The high growth companies, known as gazelles, are those that can grow to $20 million in sales or enterprise value, sell a global product or service and succeed in attracting professional investment capital.

These are the young companies that provide all the job growth in the country. Our market leading exporters serve the economy by adding wealth, by protecting and maintaining the current job base, but they don’t add jobs. Actually, they have been shown to systematically reduce jobs as they merge, out-source and streamline.

BizStarts, which provides a support system for aspiring entrepreneurs, believes that the rate of high growth startups can be doubled as the region creates an entrepreneurial ecosystem. Instead of episodic occurrences, the creation of new companies will become systematic.
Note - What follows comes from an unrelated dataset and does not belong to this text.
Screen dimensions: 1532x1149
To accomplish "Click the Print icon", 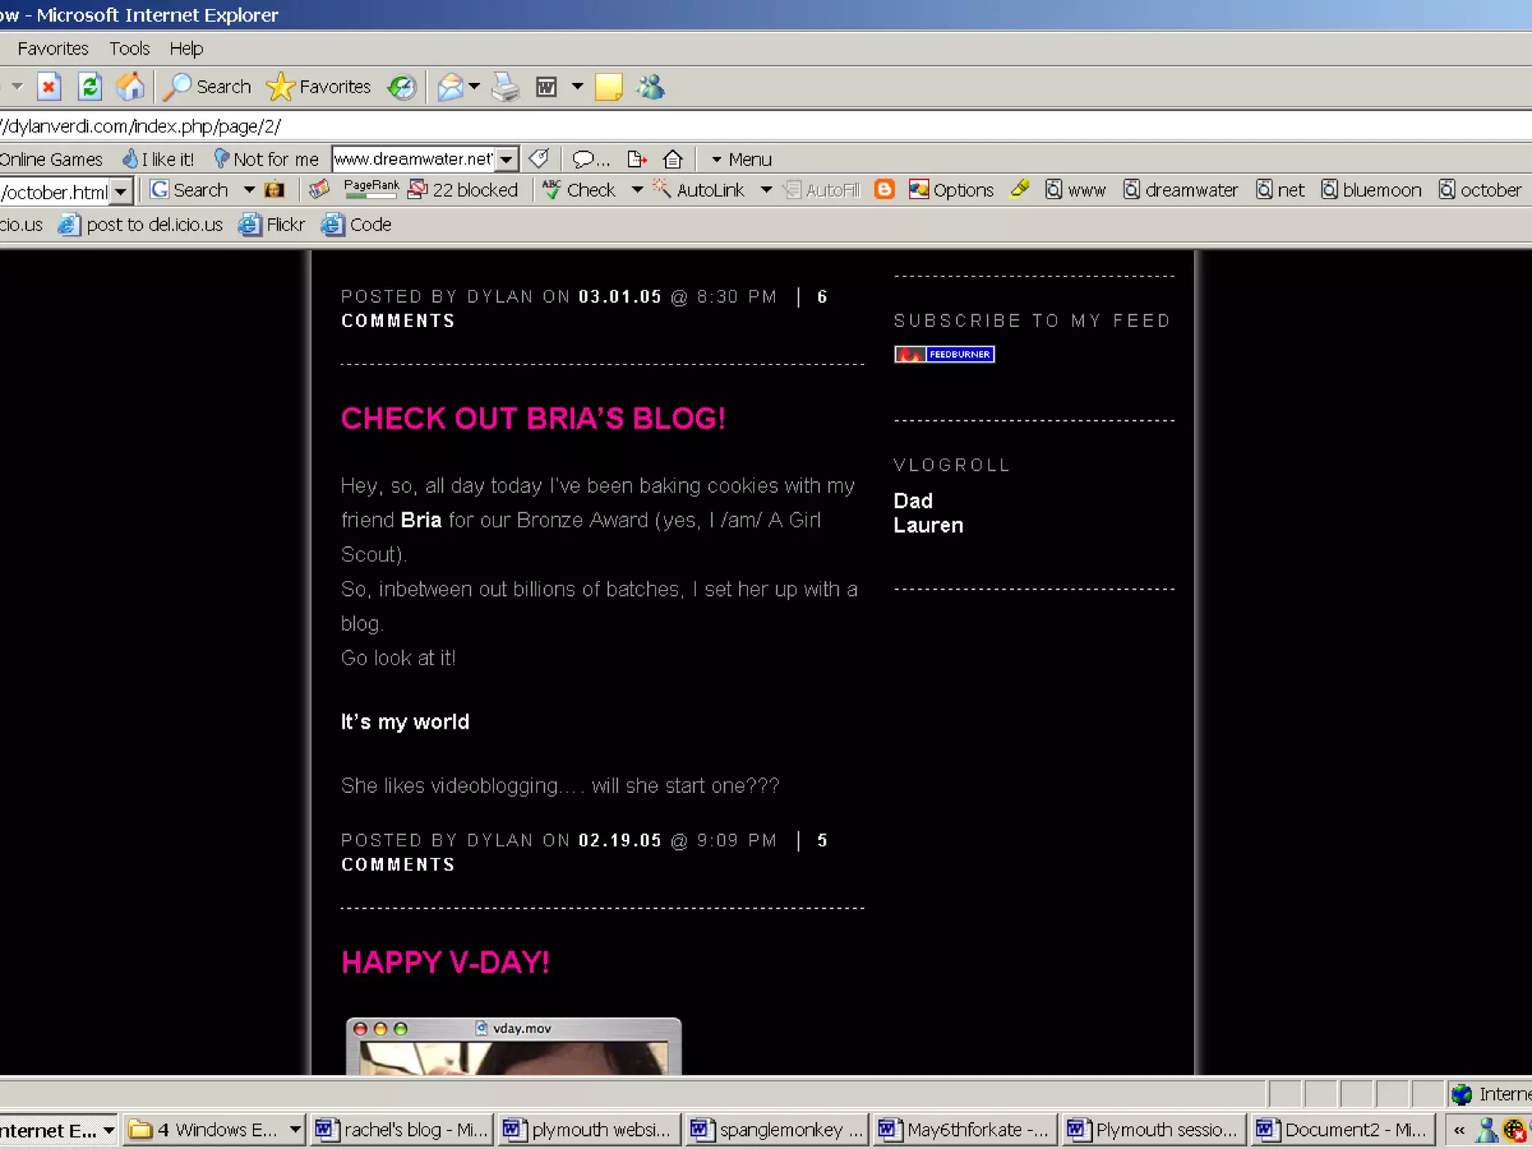I will point(506,87).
The major piece of help from the state has been the bipartisan Act 255 tax credits, which gives angel and venture investors a 25% tax break. That helps mitigate the high level of risk involved in early stage investing.
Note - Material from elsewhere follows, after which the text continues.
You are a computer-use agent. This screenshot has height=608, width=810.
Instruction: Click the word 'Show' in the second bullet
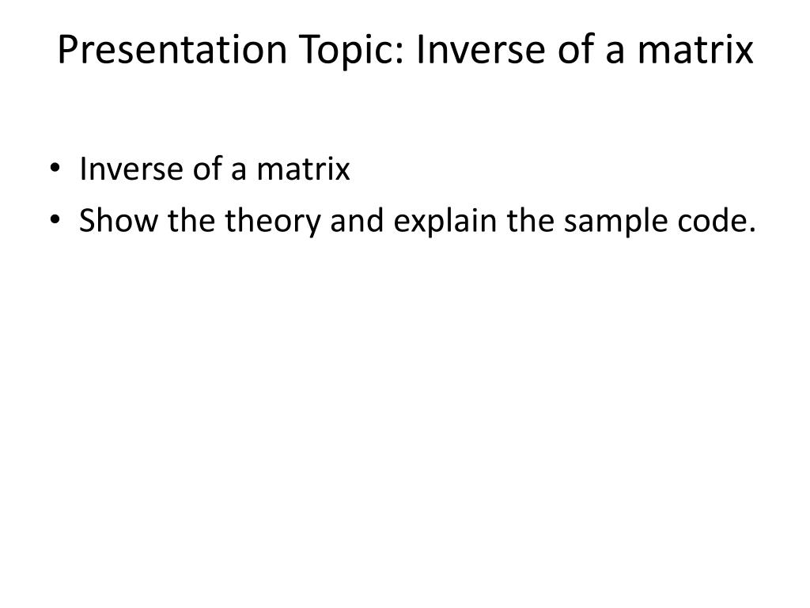[119, 220]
There is also a break on capital gains tax if investors reinvest their wins in Wisconsin companies.

There is a recommendation in the “Be Bold – The Wisconsin Prosperity Strategy” for the creation of ten-year, billion dollar fund for the advancement of innovative technologies and startups, but it is not getting much traction amidst the fiscal and political turmoil in Madison.

The state’s heavy debt load is a major impediment to creating such fund, even though other states, like Ohio and Kansas, have deployed them to great advantage. The Wisconsin cupboard is bare.

Nonetheless, the argument can be made that tough times is exactly when the state should step in with some supplementary investment in the innovation economy. So said Dan Berglund, CEO of the State Science and Technology Institute, which tracks efforts to build technology-based economies: “In a down economy, now is the time when you really have to invest in the future. It’s even more critical at this point.”

Other states, especially those in the beleaguered Rust Belt, are trying all kinds of methods to accelerate a startup economy. In contrast, Wisconsin still has a dearth of early stage money. The network of angel groups across the state is more hype than reality. Only a few are really doing deals on a consistent basis.

What Wisconsin really needs is a network of six to ten early stage funds spread across the state. Each fund could consist of locally raised private dollars coupled with a smaller match of public funds.

Right now, it doesn’t look good for public matching funds. Wedge politics appears the priority.

It appears that a build-up of early stage funds to propel the creation of new companies and their high pay jobs will have to come solely from the private sector.